Representativeness assessment. To assess representativeness of PA networks, a conservation target must be defined for each conservation feature (here species). The conservation target is the proportion of distribution area of a given conservation feature that should be included in the PA network in order to be considered represented. In the case of species, it is considered to be the minimum fraction of the distribution area necessary for it to thrive 46. Here, targets were set inversely proportional to the distribution area size of each species, i.e. species with narrower distributions got higher targets than widespread species. Building on the approach in 81, conservation targets ranged between 80% for species with a distribution area less than 100 km2, and 5% for those with ranges larger than 50,000 km2. The lower threshold was set following the B1 criteria (geographical distribution threshold) to declare a species as critically endangered 82. Conservation targets of species between those thresholds were scaled using a loglinear function 83.
Once species were assigned a target, we evaluated its achievement in current PA by comparison with the amount of SDM included in PA. Species with a distribution inside PA greater than their target were considered as represented. We classified species not achieving targets in two categories: underrepresented, when an area equal to 50–99% of their target was included in the solution, and neglected, when the area included in the solution was less than 50% of its target.

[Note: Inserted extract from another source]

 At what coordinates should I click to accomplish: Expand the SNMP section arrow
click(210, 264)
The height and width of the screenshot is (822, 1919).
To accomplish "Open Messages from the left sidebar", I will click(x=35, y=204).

Efficiency assessment. We tested the efficiency of PA networks to represent unseen diversity from two perspectives: representation completeness, to measure the amount of area to be added to the existing PA network to represent all species, and representation specificity to measure the overlap between priority areas newly generated to optimize unseen diversity representation and the existing PA network.
The proposed framework to test efficiency requires contrasting current PA networks against “optimal” areas, that were obtained using the R package ‘prioritizr’ 4.1.1 84. Prioritizr uses the integer linear programming solver Gurobi Optimizer 85 to find the combination of sites that maximize the number of conservation targets achieved while minimizing costs (e.g. the amount of area or the cost of sites).
Representation completeness. To assess networks’ representation completeness, we executed Prioritizr and forced existing PA into the solution, so the algorithm selects additional complementary areas as necessary until all species’ targets were achieved. These solutions can inform about how much additional area is needed if targets are not met, allowing for measuring the efficiency of networks as a function of the amount of area needed to complete the species representation sought.
Representation specificity. To assess networks’ representation specificity, a second prioritization was conducted, but with existing PA not forced into the solution. With this setup, the algorithm identifies the optimal set of sites that achieve targets without any prior constraint, which implies that current PA (or portions of them) might or might not be part of the solution. The overlap between current PA and resulting areas allows measuring how existing PA networks are efficient at representing unseen diversity.